- Task item -
Search the material below for the string "agent". Return every line that holds it.
** Opening Data shown block **
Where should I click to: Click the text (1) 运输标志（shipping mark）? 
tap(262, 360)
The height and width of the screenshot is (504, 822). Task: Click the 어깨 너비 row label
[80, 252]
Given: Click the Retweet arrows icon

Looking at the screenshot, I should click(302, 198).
** Closing Data shown block **
** Opening Data shown block **
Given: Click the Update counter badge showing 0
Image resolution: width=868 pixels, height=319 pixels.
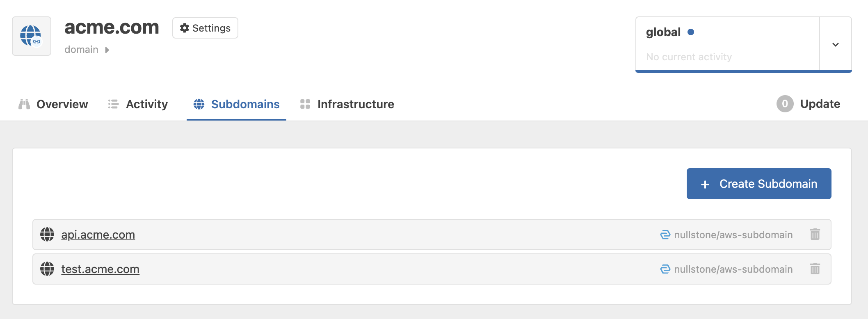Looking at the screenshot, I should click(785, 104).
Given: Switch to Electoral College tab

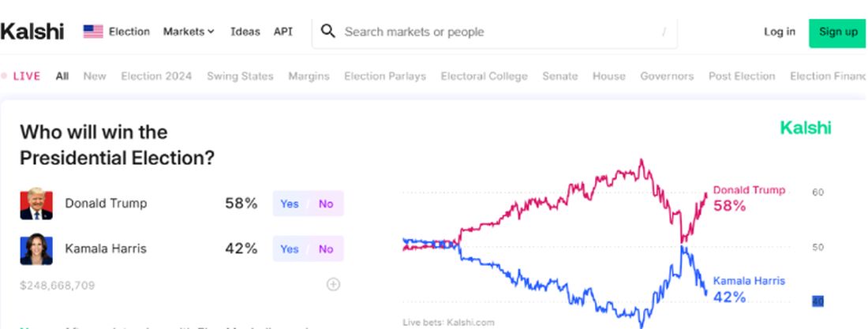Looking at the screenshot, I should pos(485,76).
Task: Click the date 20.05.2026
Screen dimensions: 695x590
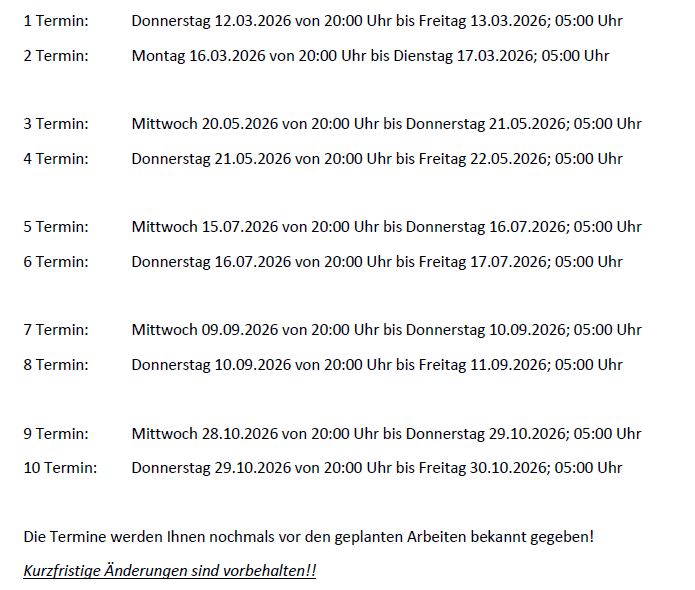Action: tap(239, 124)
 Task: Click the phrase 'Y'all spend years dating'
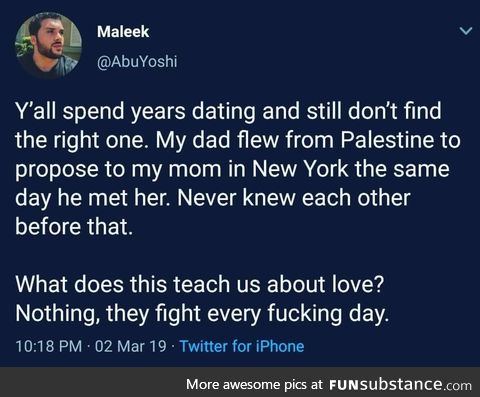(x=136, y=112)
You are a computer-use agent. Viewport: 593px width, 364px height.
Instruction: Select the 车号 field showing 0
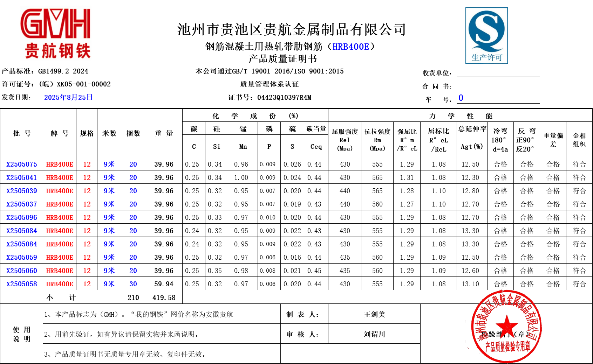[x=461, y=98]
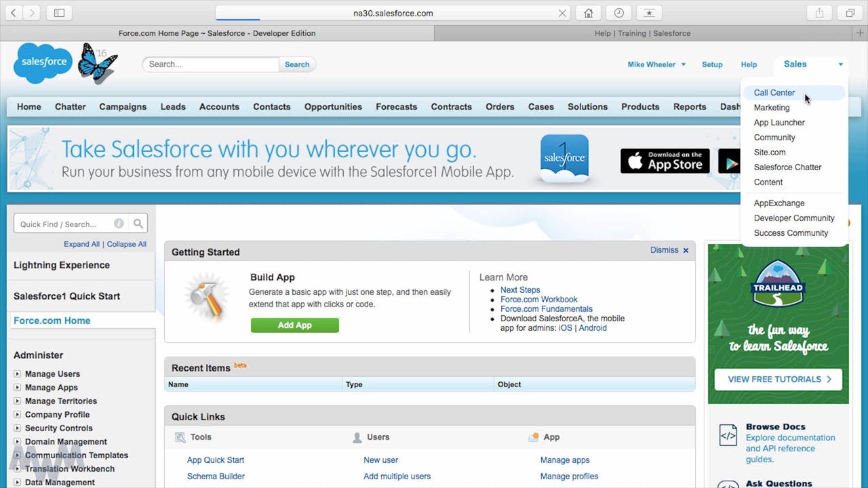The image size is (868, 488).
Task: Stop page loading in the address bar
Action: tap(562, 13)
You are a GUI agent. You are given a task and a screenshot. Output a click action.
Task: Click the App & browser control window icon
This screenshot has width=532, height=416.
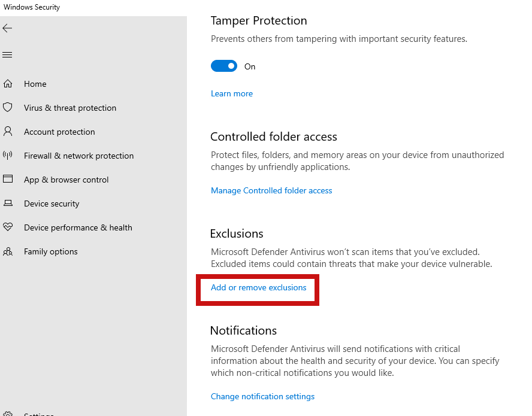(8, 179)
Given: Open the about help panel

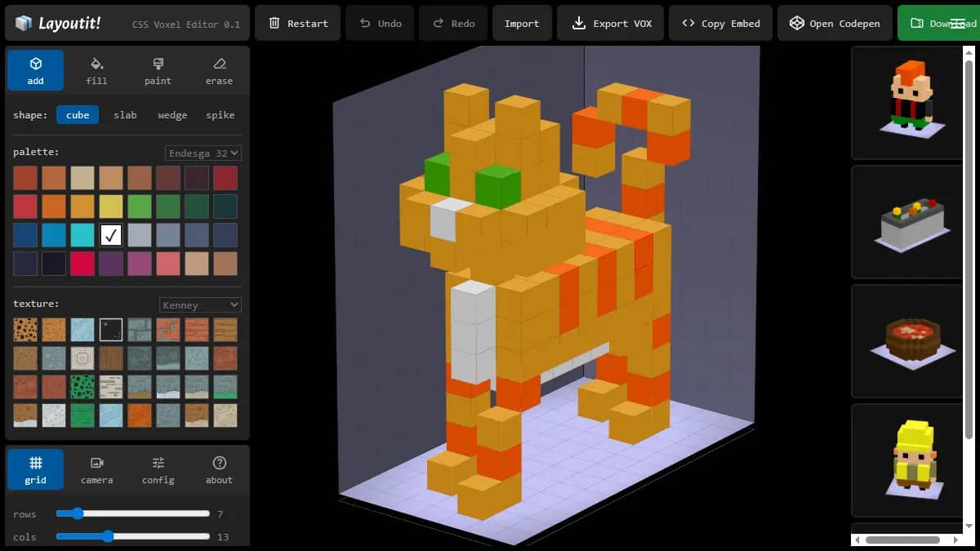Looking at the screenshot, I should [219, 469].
** Closing Data shown block **
- Answer section -
You are a computer-use agent. Viewport: 593px width, 364px height.
You are a GUI agent. You are given a task and a screenshot. Output a click action.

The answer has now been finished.